Competing With Startups: Are Older Businesses Doing Enough?

Mature companies should be taking advantage of their long histories to connect with customers.

When it comes to being innovative and agile, being a “mature” company is often cited as a negative. Too many ingrained habits, and too much invested in doing things a certain way, often leads to a reluctance to try new things. But being a mature company comes with a whole host of positives too, and that includes having a long history to draw on.

Companies that have been around for a couple of decades can look back at a history of milestones and achievements, as well as some failed experiments that may well have transformed to valuable lessons by now. Brands should be mining their history to build loyalty as there are often good stories to be found in the archives.

Take a look at this Microsoft site, A History of Windows: it starts with a photo of a young, adorably goofy Bill Gates. “Few have heard of microcomputers, but two young computer enthusiasts, Bill Gates and Paul Allen, see that personal computing is a path to the future,” reads the text. “Like most start-ups, Microsoft begins small, but has a huge vision – a computer on every desktop and in every home.”. Knowing what we know today about how their little start-up fared, this site demonstrates how Microsoft have been making history since 1975.

“Collective brand memory allows us to have an experience as a group in ways we can’t as individuals, and that makes it more powerful. Indeed, collective associations can have such a big impact that they change us as a society,” Nick Rappolt, CEO of experience design agency Beyond, wrote on FastCoDesign. “As already established brands, long-standing companies have a big competitive advantage: their heritage and the brand memory they’ve cultivated over time.”.

Creating a section on the website for stories from the brand’s history means companies can take charge of how they present their heritage. As the Windows example shows, it doesn’t even have to be that complicated. Companies who neglect to do this are left with a partial history based on whatever the internet has retailed: what comes up on a search engine? What does it say on Wikipedia?
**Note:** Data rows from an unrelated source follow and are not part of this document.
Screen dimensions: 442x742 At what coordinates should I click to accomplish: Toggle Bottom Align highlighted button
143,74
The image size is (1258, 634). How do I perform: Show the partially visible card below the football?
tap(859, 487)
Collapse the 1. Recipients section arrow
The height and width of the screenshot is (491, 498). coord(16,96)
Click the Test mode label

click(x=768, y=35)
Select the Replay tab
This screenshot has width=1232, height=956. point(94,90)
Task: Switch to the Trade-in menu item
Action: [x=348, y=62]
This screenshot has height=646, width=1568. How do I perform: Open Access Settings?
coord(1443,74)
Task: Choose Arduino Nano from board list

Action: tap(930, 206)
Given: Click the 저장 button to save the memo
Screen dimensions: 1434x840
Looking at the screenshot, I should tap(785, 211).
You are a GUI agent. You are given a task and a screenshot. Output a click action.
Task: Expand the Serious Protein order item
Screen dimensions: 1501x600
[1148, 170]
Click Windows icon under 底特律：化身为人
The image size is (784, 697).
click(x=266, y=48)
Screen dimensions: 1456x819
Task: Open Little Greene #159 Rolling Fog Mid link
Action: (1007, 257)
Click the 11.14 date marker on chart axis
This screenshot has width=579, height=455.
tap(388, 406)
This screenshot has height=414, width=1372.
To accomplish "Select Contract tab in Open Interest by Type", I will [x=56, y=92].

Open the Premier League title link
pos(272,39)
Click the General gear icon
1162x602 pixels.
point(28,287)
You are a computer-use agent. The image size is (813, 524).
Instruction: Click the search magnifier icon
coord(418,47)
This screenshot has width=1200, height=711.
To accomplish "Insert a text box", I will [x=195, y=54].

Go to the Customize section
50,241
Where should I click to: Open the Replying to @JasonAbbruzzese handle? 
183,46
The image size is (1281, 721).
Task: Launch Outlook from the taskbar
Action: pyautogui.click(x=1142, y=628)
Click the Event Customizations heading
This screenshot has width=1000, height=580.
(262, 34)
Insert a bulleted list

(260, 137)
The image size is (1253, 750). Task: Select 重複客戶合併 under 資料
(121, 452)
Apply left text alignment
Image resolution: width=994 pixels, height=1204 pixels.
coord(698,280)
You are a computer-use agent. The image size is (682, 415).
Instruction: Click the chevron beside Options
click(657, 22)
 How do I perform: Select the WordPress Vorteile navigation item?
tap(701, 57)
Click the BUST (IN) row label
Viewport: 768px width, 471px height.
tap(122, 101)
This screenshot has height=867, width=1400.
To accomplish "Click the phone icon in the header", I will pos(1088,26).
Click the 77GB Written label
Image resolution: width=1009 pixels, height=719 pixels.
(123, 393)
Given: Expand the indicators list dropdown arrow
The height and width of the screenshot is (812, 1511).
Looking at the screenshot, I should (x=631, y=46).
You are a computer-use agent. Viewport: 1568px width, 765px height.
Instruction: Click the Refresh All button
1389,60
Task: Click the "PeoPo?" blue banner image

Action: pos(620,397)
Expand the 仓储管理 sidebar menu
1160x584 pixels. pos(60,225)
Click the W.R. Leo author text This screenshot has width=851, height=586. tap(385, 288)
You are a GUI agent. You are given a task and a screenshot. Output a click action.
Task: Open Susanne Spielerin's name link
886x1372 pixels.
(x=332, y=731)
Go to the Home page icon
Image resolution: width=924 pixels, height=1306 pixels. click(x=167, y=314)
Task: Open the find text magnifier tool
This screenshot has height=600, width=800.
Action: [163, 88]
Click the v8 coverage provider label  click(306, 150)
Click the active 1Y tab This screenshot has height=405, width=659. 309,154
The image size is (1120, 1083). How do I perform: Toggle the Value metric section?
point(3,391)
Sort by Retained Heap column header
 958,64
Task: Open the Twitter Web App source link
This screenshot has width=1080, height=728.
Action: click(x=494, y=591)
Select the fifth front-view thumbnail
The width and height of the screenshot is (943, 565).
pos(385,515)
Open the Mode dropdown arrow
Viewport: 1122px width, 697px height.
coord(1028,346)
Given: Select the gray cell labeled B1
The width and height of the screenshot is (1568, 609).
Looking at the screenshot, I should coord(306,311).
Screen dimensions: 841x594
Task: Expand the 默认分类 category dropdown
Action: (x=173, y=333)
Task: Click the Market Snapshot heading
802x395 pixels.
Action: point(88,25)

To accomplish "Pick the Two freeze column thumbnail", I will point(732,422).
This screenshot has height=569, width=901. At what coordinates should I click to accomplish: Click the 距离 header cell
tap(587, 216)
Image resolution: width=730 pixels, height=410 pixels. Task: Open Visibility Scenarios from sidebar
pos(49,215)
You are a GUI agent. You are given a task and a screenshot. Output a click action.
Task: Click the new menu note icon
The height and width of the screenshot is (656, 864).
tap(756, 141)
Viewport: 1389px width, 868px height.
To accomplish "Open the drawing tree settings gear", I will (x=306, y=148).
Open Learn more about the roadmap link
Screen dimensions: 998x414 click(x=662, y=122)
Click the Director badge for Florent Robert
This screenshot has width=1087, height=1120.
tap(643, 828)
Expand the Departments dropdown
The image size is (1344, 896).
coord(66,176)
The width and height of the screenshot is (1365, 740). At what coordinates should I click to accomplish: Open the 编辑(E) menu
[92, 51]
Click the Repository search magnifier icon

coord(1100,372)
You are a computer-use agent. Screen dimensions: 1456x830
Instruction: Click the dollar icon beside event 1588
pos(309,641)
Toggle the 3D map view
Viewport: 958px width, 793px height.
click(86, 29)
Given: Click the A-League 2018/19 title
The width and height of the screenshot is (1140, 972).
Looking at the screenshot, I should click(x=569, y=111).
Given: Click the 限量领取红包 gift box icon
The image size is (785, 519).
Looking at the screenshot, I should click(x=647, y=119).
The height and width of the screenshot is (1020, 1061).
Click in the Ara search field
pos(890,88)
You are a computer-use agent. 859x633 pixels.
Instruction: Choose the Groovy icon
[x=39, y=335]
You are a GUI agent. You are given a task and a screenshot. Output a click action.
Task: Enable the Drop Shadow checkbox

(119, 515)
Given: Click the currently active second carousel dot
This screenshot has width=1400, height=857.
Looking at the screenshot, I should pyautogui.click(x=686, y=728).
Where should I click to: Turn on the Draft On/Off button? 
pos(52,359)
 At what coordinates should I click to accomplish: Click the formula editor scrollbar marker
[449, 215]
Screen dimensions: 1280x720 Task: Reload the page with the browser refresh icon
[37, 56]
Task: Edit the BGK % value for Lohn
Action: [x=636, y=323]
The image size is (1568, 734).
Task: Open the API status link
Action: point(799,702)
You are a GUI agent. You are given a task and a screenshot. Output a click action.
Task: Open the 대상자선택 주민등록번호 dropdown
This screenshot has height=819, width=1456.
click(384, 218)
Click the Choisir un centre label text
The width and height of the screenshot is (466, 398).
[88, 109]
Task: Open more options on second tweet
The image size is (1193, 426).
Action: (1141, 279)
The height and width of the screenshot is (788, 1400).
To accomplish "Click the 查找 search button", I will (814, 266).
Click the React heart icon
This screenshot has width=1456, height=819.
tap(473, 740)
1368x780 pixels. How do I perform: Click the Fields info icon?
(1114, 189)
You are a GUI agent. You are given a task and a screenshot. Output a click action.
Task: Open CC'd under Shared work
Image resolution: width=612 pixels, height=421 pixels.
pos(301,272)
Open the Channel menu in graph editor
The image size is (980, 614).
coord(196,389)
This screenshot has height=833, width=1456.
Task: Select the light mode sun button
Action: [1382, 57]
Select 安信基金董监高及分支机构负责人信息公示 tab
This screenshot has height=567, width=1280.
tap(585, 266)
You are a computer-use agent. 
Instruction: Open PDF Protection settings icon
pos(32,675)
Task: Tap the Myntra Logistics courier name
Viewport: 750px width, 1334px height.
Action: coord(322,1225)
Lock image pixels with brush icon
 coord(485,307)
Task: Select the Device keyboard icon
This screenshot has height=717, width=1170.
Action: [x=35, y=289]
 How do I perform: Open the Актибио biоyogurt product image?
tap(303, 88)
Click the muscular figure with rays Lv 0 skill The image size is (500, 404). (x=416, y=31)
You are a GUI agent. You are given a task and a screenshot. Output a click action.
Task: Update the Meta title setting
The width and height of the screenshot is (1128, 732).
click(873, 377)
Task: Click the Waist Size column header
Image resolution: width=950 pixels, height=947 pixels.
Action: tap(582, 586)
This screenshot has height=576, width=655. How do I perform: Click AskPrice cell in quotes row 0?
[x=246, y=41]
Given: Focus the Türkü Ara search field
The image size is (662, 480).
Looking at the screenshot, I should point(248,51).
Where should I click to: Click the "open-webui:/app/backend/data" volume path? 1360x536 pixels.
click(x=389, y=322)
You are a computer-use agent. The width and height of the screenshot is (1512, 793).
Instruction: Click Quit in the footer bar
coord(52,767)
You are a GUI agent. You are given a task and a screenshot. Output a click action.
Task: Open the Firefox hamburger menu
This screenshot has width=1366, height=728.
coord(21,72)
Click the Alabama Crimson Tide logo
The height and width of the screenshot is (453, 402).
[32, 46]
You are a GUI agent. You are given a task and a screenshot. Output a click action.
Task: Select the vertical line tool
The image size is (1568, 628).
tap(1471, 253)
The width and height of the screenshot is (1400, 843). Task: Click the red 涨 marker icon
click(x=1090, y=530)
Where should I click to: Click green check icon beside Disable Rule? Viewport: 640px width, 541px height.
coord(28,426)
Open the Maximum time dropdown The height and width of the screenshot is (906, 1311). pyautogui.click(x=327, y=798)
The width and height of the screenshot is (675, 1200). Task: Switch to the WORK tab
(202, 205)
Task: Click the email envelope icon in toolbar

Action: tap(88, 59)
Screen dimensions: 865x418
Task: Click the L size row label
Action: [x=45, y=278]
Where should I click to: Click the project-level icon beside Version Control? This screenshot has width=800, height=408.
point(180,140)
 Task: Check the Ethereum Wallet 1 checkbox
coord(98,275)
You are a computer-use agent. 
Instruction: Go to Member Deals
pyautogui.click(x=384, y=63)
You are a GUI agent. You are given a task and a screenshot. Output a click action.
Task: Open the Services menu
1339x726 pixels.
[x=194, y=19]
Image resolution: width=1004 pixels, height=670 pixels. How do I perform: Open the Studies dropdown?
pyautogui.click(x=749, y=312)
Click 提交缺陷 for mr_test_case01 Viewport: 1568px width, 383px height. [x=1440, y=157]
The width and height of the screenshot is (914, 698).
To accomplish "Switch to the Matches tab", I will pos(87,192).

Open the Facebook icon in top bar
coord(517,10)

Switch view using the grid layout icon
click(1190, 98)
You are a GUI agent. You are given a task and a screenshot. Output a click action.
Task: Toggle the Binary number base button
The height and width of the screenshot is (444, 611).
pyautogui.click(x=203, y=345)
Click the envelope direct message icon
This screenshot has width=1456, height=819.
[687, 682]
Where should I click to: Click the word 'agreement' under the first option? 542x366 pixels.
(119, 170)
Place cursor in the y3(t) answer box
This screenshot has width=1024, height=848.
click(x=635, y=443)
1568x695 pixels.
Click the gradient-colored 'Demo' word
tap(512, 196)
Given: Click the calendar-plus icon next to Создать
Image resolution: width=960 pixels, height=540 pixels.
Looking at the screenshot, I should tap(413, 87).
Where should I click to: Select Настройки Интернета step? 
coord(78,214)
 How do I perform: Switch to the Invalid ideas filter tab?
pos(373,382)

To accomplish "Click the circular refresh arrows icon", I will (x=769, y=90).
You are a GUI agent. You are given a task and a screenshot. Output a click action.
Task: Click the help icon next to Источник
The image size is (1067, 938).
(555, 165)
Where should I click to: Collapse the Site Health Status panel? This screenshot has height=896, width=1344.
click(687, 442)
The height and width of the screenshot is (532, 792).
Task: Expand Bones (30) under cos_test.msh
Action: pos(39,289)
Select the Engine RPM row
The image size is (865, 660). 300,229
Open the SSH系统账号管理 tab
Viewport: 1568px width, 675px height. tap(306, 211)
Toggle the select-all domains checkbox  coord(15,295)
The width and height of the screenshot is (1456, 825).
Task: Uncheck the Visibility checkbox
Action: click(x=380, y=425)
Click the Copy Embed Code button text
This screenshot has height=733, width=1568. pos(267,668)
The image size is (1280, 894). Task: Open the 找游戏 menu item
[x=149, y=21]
By creating a brand archive, companies can take back some control of how their history is being presented, and make sure people who’re interested can find a complete picture with accurate facts.

A best-in-class example of how this can be done is the Sainsbury’s Living Archive. “Join us on a journey through history, revealing how bygone generations were first able to enjoy various frozen delights with the help of Sainsbury’s,” reads the text, before taking us back to a time when the concept of freezing food was in its infancy. “From the 1890s, all Sainsbury’s stores were built with huge icebox basements supplied with ice twice weekly by the North Pole Company but even this didn’t allow for food to be kept frozen, only chilled,” goes the story. Then, in the 1970s, Sainsbury’s had dedicated “freezer centres”, where people could buy frozen items to transfer to their home freezer. For people born in a time when freezers are commonplace this is a fantastic thought, whereas people who remember the 1970s may enjoy a bit of nostalgia.
“The history we have with a brand shapes our views of it for the long-term,” said Rappolt. “If a brand is associated with positive memories, it is more able to diversify into new sectors. A customer will trust it to offer the service they have come to expect, just in a new category.”. This sort of logic explains why Sainsbury’s has been offering bank services since 1997. Even when people don’t associate Sainsbury’s with banking, we associate it with something that stands the test of time.